What we expect of you

We are all different, yet we all use our unique contributions to serve patients. The professional we seek is a leader with these qualifications.

Doctor degree and 2 years of Quality or Manufacturing experience in pharmaceutical, medical device or biotechnology industry


Masters degree and 6 years of Quality or Manufacturing experience in pharmaceutical, medical device or biotechnology industry


Bachelors degree and 8 years of Quality or Manufacturing experience in pharmaceutical, medical device or biotechnology industry

AND 2 years of managerial experience directly managing people and/or leadership experience leading teams, projects, programs or directing the allocation of resources.

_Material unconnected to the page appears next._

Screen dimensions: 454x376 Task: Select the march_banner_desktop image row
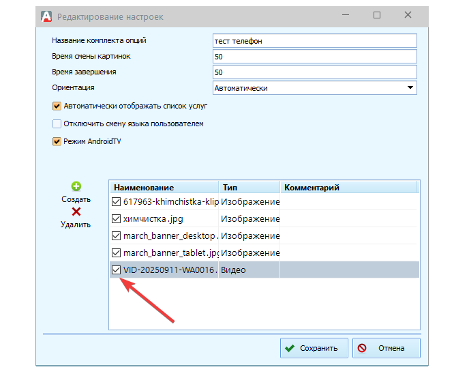(170, 236)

Beyond that, additional preferred qualifications are:
  • Educational background in Life Sciences or Engineering
  • Demonstrated ability to manage teams.
  • Experience working with Quality Systems
  • Ability to delegate wisely and effectively.
  • Works effectively with diverse departmental groups.
  • Excellent team development and leadership skills.
  • Skill and knowledge of and experience with processes involved in manufacturing, QA, Quality Control, validation, and process development.
  • Commands respect from team, peers, and management.
  • Detailed knowledge of CFRs, GMPs and pharmaceutical processing and demonstrated ability to apply.
  • Able to make sound, quality decisions independently.
  • Excellent communication (both written and verbal), facilitation, and presentation skills in English and Spanish
  • Skilled in risk management
  • Work under pressure, adapt to changes in priorities
  • Negotiations skills to influence staff and peers to ensure deliverables and results are timely met.

What you can expect of us

As we work to develop treatments that take care of others, so we work to care for our teammates professional and personal growth and well-being.

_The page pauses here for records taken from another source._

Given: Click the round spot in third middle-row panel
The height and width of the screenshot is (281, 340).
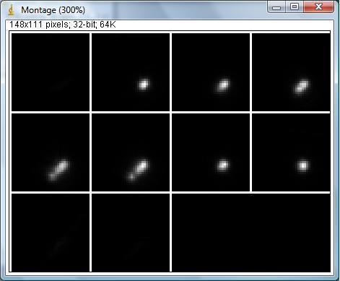Looking at the screenshot, I should click(x=223, y=165).
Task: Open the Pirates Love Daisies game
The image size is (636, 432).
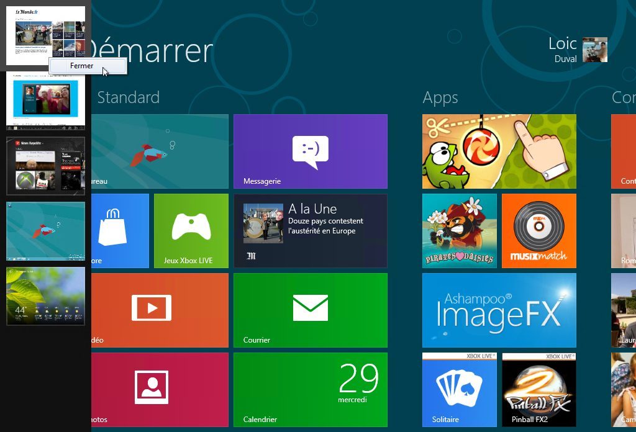Action: [x=459, y=230]
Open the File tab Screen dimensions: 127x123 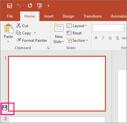10,16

  • Vast opportunities to learn and move up and across our global organization
  • Diverse and inclusive community of belonging, where teammates are empowered to bring ideas to the table and act
  • Generous Total Rewards Plan comprising health, finance and wealth, work/life balance, and career benefits
Apply now

for a career that defies imagination

In our quest to serve patients above all else, Amgen is the first to imagine, and the last to doubt. Join us.


Join Us

If you're seeking a career where you can truly make a difference in the lives of others, a career where you can work at the absolute forefront of biotechnology with the top minds in the field, you'll find it at Amgen.

Amgen, a biotechnology pioneer, discovers, develops and delivers innovative human therapeutics. Our medicines have helped millions of patients in the fight against cancer, kidney disease, rheumatoid arthritis and other serious illnesses.

As an organization dedicated to improving the quality of life for people around the world, Amgen fosters an inclusive environment of diverse, ethical, committed and highly accomplished people who respect each other but compete intensely to win. Together, we live the Amgen values as we continue advancing science to serve patients.

Amgen is an Equal Opportunity employer and will consider all qualified applicants for employment without regard to race, color, religion, sex, sexual orientation, gender identity, national origin, protected veteran status, or disability status.